我記得有部影片也是有關人與獵豹的互動，而且那人類主角還是個小孩呢！

不過我也承認，只要牠對你信任不咬你，那種面對面的互動與接觸倒是有幾分的心動，摸摸尾巴還可以玩弄～～～哇！豹兒的防衛心也夠寬大的了！可別惹毛了！

那個電影片是【我的朋友是隻豹】，英文片名是【Duma】

導演也真是冒險大膽，拍隻獵豹要一個小孩作伴，好在豹兒是動物園訓養的
 :Rolling Eyes: 
大家不妨看看吧！

----------


## uoiea

看他用逗貓棒撫摸那隻豹感覺好好玩,我也好想像那樣撫摸寵物,如果我有養寵物的話我一定要每天用力的摸.......

不過那隻豹看起來感覺有點可怕

----------


## Silarce

我比較怕哪天如果他失控上社會新聞的話下場會是怎麼樣= =

----------


## Katsuya XII

獵豹：現在科技進步，連「*肉*」也進步了，不但會陪我「*玩*」、陪我「*散步*」、陪我「*睡覺*」當*棉被*耶XD

我覺得雖然獵豹很可愛，但把他訓服的乖巧溫馴，讓他失去了野生草原上的傲氣，好像讓它變成了一隻「Big Kitty」來做商業目的，我不贊同

----------


## 焰狼_天狼星

我....全部片段也看不到！哭
不過可以想像在家裡養獵豹是怎樣的！
就像養貓咪一樣！你對牠好，牠也會對你好！

為了要強化牠的肌肉，要每天開一輛跑車讓牠去追！
或者可以用跑步機！

我較想養狼！
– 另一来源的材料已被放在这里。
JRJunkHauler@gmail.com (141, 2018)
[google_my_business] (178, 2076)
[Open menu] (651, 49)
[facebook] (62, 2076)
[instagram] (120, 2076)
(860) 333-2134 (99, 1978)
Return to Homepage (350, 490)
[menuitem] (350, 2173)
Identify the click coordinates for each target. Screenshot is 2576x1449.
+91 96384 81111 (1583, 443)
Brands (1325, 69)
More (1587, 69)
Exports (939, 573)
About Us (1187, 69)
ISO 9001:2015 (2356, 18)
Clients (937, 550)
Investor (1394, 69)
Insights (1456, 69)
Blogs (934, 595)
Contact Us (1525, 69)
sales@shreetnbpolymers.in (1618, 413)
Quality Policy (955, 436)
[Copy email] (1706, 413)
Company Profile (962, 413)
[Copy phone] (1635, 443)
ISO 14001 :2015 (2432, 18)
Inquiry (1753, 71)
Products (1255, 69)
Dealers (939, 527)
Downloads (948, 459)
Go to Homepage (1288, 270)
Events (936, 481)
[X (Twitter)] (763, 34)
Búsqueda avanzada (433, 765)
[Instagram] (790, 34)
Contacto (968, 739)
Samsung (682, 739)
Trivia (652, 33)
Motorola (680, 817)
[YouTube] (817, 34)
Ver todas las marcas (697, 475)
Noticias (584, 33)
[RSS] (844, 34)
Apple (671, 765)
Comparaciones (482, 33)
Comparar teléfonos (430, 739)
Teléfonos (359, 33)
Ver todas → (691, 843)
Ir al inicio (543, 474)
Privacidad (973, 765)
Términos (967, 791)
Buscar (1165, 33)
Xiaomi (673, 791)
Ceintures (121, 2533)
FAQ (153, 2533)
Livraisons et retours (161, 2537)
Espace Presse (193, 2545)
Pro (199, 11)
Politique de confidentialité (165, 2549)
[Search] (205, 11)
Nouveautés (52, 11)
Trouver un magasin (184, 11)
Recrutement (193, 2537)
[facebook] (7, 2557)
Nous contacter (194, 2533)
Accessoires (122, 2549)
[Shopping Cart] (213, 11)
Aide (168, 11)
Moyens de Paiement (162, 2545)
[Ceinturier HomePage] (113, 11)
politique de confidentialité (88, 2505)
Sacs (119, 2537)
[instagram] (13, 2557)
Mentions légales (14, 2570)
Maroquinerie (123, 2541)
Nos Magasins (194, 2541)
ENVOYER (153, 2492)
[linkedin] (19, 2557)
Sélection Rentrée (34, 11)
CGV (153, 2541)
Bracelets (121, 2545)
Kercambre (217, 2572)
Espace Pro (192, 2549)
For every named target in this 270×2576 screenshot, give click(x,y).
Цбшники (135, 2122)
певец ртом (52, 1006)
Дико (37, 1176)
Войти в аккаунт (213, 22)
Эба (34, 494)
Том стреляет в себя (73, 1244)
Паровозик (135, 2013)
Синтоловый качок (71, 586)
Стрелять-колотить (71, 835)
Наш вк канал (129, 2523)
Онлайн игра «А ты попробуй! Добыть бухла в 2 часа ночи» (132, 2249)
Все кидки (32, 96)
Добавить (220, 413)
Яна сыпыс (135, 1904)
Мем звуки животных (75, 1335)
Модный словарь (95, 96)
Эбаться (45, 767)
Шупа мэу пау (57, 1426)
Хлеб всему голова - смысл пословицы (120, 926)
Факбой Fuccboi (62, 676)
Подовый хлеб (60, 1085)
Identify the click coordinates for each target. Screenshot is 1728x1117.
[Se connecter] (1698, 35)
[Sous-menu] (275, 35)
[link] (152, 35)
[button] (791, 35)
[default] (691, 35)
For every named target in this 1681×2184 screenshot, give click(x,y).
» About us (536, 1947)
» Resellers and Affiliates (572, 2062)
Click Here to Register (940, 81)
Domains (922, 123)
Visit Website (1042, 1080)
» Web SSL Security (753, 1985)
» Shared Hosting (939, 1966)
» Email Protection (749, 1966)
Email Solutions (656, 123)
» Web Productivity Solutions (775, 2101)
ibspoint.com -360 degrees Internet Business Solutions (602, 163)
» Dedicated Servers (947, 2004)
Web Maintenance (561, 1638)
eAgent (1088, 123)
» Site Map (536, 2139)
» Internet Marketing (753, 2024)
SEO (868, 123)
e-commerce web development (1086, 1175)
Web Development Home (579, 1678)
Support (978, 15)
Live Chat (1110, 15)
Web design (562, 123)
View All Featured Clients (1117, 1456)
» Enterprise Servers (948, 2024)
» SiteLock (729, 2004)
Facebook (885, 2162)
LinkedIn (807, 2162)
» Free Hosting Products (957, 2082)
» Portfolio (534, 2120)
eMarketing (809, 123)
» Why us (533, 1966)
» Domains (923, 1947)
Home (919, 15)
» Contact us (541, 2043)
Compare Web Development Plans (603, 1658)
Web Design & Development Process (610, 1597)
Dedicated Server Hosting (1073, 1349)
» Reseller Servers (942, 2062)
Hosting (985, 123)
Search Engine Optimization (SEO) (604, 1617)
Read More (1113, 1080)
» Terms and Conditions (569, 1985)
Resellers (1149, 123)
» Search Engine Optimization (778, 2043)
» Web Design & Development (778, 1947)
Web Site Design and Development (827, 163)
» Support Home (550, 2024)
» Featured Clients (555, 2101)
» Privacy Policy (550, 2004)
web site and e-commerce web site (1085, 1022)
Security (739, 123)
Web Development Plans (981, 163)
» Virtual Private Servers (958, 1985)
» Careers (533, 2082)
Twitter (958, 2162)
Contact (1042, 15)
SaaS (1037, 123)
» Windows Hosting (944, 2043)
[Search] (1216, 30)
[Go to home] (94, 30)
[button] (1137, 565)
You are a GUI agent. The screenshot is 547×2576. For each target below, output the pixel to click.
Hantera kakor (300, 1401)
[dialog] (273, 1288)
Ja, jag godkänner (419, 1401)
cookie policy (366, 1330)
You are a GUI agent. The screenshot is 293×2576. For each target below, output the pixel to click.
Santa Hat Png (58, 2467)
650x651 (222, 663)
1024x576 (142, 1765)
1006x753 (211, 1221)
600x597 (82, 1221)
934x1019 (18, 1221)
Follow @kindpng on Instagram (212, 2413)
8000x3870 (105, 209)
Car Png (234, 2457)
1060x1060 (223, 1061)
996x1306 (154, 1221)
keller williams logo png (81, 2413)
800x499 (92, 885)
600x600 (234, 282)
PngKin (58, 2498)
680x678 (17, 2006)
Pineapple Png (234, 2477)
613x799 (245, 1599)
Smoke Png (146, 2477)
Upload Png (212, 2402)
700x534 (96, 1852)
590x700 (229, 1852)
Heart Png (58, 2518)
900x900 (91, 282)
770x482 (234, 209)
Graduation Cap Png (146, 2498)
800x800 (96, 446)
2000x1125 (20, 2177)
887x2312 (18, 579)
(被巴)

----------


## J.C.

影片已經更新了 現在可以正常觀賞
台灣怎麼都沒有這種節目呢

----------


## huxanya

話說這一類和人類相處習慣的動物
都不容易咬人
而且從小應該接觸過很多人類,沒啥攻擊性?
這就造成另一種可愛
好大的逗貓棒,好有趣

----------


## 鵺影

真是太可愛了...XD
感覺上那裡的獵豹可能都變成家貓了...(汗

那個藝人也挺不簡單的，
一般人對於猛獸都會有一定的警戒心，
即使相處再好也不太會過度深入互動，
那個藝人最後一起睡的時候還把獵豹的前爪拿起來玩...XD

----------


## 白額狼布雷克

獵豹不是瀕臨絕種嗎!!如果真可以養，我要養一養之後殺來昨毛皮，才怪!!不要K我!!

----------